EXERCISE GOAL
Write out all of the data below word for word, changing nothing.

= = = = = = =

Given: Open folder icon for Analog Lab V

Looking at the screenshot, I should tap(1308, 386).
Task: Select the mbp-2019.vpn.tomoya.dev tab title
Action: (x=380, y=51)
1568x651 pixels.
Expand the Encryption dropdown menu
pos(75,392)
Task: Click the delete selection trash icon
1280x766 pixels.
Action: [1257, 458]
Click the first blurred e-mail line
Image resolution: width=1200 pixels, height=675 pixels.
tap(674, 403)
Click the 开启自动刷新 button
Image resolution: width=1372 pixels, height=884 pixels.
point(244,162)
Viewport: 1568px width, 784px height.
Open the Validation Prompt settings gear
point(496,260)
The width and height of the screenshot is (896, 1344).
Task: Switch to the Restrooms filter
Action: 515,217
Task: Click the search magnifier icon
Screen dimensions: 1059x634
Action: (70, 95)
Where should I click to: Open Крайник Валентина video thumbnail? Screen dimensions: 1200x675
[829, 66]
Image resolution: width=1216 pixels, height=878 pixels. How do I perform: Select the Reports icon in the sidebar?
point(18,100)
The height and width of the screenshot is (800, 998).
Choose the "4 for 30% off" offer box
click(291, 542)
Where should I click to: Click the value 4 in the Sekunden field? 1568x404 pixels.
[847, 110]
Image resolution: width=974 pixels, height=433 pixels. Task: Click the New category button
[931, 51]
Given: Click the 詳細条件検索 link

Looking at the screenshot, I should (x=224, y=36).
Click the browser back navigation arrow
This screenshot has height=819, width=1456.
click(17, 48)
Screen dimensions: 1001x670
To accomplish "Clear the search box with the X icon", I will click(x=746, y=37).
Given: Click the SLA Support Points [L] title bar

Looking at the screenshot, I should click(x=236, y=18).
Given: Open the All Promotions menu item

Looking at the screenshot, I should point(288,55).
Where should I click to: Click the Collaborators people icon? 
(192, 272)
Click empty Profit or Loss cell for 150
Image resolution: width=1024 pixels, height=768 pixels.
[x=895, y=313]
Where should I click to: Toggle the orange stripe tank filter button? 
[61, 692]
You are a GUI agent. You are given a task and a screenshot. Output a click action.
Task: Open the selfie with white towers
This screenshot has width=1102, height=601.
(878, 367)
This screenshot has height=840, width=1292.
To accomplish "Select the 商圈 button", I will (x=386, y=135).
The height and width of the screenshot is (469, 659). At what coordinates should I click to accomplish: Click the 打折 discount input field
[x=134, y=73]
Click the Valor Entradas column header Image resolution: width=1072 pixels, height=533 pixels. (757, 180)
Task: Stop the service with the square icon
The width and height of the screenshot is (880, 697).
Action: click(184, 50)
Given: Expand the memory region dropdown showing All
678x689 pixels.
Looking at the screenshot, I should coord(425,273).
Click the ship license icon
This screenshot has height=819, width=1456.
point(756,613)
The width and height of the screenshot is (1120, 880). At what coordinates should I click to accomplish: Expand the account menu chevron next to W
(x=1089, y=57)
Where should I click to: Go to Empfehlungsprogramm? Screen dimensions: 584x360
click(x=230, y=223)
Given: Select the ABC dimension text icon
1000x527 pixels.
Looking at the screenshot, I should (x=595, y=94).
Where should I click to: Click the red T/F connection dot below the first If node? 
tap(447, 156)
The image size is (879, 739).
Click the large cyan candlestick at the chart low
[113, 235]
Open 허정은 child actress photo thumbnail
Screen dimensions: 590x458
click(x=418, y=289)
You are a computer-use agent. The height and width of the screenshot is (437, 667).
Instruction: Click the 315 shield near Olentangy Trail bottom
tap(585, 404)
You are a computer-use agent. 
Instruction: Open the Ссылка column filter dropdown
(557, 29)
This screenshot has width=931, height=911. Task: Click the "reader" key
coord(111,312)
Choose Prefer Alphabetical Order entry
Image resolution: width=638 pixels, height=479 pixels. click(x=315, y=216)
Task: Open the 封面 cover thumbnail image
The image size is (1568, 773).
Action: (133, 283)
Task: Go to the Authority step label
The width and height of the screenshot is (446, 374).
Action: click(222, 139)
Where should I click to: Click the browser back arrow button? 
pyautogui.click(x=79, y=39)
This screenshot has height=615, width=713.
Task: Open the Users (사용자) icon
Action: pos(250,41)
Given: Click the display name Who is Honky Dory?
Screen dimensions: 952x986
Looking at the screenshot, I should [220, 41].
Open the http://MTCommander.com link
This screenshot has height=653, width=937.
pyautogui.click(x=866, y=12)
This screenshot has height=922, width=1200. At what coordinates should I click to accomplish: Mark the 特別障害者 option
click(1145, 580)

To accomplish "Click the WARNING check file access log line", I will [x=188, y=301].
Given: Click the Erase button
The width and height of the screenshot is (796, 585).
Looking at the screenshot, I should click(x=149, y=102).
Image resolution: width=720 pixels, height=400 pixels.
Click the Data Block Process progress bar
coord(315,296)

= = = = = = =

FULL OUTPUT
Given: Open folder icon for Analog Lab V

Looking at the screenshot, I should tap(1308, 386).
Task: Select the mbp-2019.vpn.tomoya.dev tab title
Action: (x=380, y=51)
1568x651 pixels.
Expand the Encryption dropdown menu
pos(75,392)
Task: Click the delete selection trash icon
1280x766 pixels.
Action: [1257, 458]
Click the first blurred e-mail line
Image resolution: width=1200 pixels, height=675 pixels.
tap(674, 403)
Click the 开启自动刷新 button
Image resolution: width=1372 pixels, height=884 pixels.
point(244,162)
Viewport: 1568px width, 784px height.
Open the Validation Prompt settings gear
point(496,260)
The width and height of the screenshot is (896, 1344).
Task: Switch to the Restrooms filter
Action: 515,217
Task: Click the search magnifier icon
Screen dimensions: 1059x634
Action: (70, 95)
Where should I click to: Open Крайник Валентина video thumbnail? Screen dimensions: 1200x675
[829, 66]
Image resolution: width=1216 pixels, height=878 pixels. How do I perform: Select the Reports icon in the sidebar?
point(18,100)
The height and width of the screenshot is (800, 998).
Choose the "4 for 30% off" offer box
click(291, 542)
Where should I click to: Click the value 4 in the Sekunden field? 1568x404 pixels.
[847, 110]
Image resolution: width=974 pixels, height=433 pixels. Task: Click the New category button
[931, 51]
Given: Click the 詳細条件検索 link

Looking at the screenshot, I should (x=224, y=36).
Click the browser back navigation arrow
This screenshot has height=819, width=1456.
click(17, 48)
Screen dimensions: 1001x670
To accomplish "Clear the search box with the X icon", I will click(x=746, y=37).
Given: Click the SLA Support Points [L] title bar

Looking at the screenshot, I should click(x=236, y=18).
Given: Open the All Promotions menu item

Looking at the screenshot, I should point(288,55).
Where should I click to: Click the Collaborators people icon? 
(192, 272)
Click empty Profit or Loss cell for 150
Image resolution: width=1024 pixels, height=768 pixels.
[x=895, y=313]
Where should I click to: Toggle the orange stripe tank filter button? 
[61, 692]
You are a GUI agent. You are given a task and a screenshot. Output a click action.
Task: Open the selfie with white towers
This screenshot has width=1102, height=601.
(878, 367)
This screenshot has height=840, width=1292.
To accomplish "Select the 商圈 button", I will (x=386, y=135).
The height and width of the screenshot is (469, 659). At what coordinates should I click to accomplish: Click the 打折 discount input field
[x=134, y=73]
Click the Valor Entradas column header Image resolution: width=1072 pixels, height=533 pixels. (757, 180)
Task: Stop the service with the square icon
The width and height of the screenshot is (880, 697).
Action: click(184, 50)
Given: Expand the memory region dropdown showing All
678x689 pixels.
Looking at the screenshot, I should coord(425,273).
Click the ship license icon
This screenshot has height=819, width=1456.
point(756,613)
The width and height of the screenshot is (1120, 880). At what coordinates should I click to accomplish: Expand the account menu chevron next to W
(x=1089, y=57)
Where should I click to: Go to Empfehlungsprogramm? Screen dimensions: 584x360
click(x=230, y=223)
Given: Select the ABC dimension text icon
1000x527 pixels.
Looking at the screenshot, I should (x=595, y=94).
Where should I click to: Click the red T/F connection dot below the first If node? 
tap(447, 156)
The image size is (879, 739).
Click the large cyan candlestick at the chart low
[113, 235]
Open 허정은 child actress photo thumbnail
Screen dimensions: 590x458
click(x=418, y=289)
You are a computer-use agent. The height and width of the screenshot is (437, 667).
Instruction: Click the 315 shield near Olentangy Trail bottom
tap(585, 404)
You are a computer-use agent. 
Instruction: Open the Ссылка column filter dropdown
(557, 29)
This screenshot has width=931, height=911. Task: Click the "reader" key
coord(111,312)
Choose Prefer Alphabetical Order entry
Image resolution: width=638 pixels, height=479 pixels. click(x=315, y=216)
Task: Open the 封面 cover thumbnail image
The image size is (1568, 773).
Action: (133, 283)
Task: Go to the Authority step label
The width and height of the screenshot is (446, 374).
Action: click(222, 139)
Where should I click to: Click the browser back arrow button? 
pyautogui.click(x=79, y=39)
This screenshot has height=615, width=713.
Task: Open the Users (사용자) icon
Action: pos(250,41)
Given: Click the display name Who is Honky Dory?
Screen dimensions: 952x986
Looking at the screenshot, I should [220, 41].
Open the http://MTCommander.com link
This screenshot has height=653, width=937.
pyautogui.click(x=866, y=12)
This screenshot has height=922, width=1200. At what coordinates should I click to accomplish: Mark the 特別障害者 option
click(1145, 580)

To accomplish "Click the WARNING check file access log line", I will [x=188, y=301].
Given: Click the Erase button
The width and height of the screenshot is (796, 585).
Looking at the screenshot, I should click(x=149, y=102).
Image resolution: width=720 pixels, height=400 pixels.
Click the Data Block Process progress bar
coord(315,296)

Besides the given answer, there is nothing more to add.